Dite che vi copiano bottiglie e prodotti
«A volte nel mondo un brevetto non basta per proteggere i tuoi prodotti. Dal 1994, per esempio, lottiamo per tutelare un'altra idea, legata al Fragolino e suggerita dall'amico Sandro Zanotto. Siccome produrre questo vino non è legale, allora ho trovato una strada che mi permise di avere un successo incredibile: è nata una categoria di prodotti che non c'era, la bevanda aromatizzata a base di vino. Anche grazie a questo l'azienda toccò i 15 miliardi di lire di fatturato. Si aggiunse il vino dell'amore nato per la clientela canadese: un moscato dei Colli Euganei del quale vengono esaltati aromi di pesca e miele, una dolcezza che mi sembrò come l'amore, forte all'inizio, molto meno alla lunga. È un vino che si vende ovunque, nei duty free è al primo posto tra i vini e spumanti. Ci hanno sempre copiato in tanti, abbiamo un libro che si chiama il Libro delle imitazioni, negli ultimi anni abbiamo speso 600 mila euro di avvocati per proteggere il nostro marchio e i nostri brevetti».
C'è anche uno stile Bottega per le bottiglie
«Le novità spesso nascono da scoperte casuali. Una volta ero in Puglia nel ristorante del fratello di un ex difensore della Juventus, Nicola Caricola, ma anche Carmelo era stato un buon giocatore col Bari. Aveva un collezione di bottiglie di champagne che sembravano tutte uguali, una sola si distingueva, era sotto la luce e brillava. Pensai che dovevo verniciare le nostre bottiglie. Era il 2001, incominciai con la grappa e la bottiglia vinse il premio per il miglior prodotto; tre anni dopo a Natale lanciai il Prosecco in bottiglia dorata: è il concetto di lusso accessibile, oggi ne facciamo un milione di bottiglie. Per Hiroshima abbiamo creato una grappa con una bottiglia che ha all'interno la colomba della pace in vetro, per aiutare il museo della città simbolo della tragedia nucleare».
Cosa rappresenta oggi il Prosecco per il Veneto?
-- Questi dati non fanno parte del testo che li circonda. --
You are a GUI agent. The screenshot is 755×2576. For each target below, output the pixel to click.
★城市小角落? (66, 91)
«Negli anni '80 si cercava di fare un prosecco che fosse un'imitazione dello champagne, invece di esaltarne gli aromi tipici delle sue uve. Il prosecco si è trovato al posto giusto al momento giusto, aiutato anche dalla crescita straordinaria della cucina italiana nel mondo. In Francia ci sono 7 mila ristoranti italiani, a Tokio sono 6 mila. Quanto alla cucina contesto soprattutto quegli chef che passano troppo poco tempo a cercare l'ingrediente. Ha ragione Arrigo Cipriani, il patron dell'Harry's Bar, quando dice che gli chef non fanno più il loro mestiere ma sono sempre in tv; e sul fatto che l'espressione della vera cucina italiana è la trattoria e che il segreto è nell'accoglienza».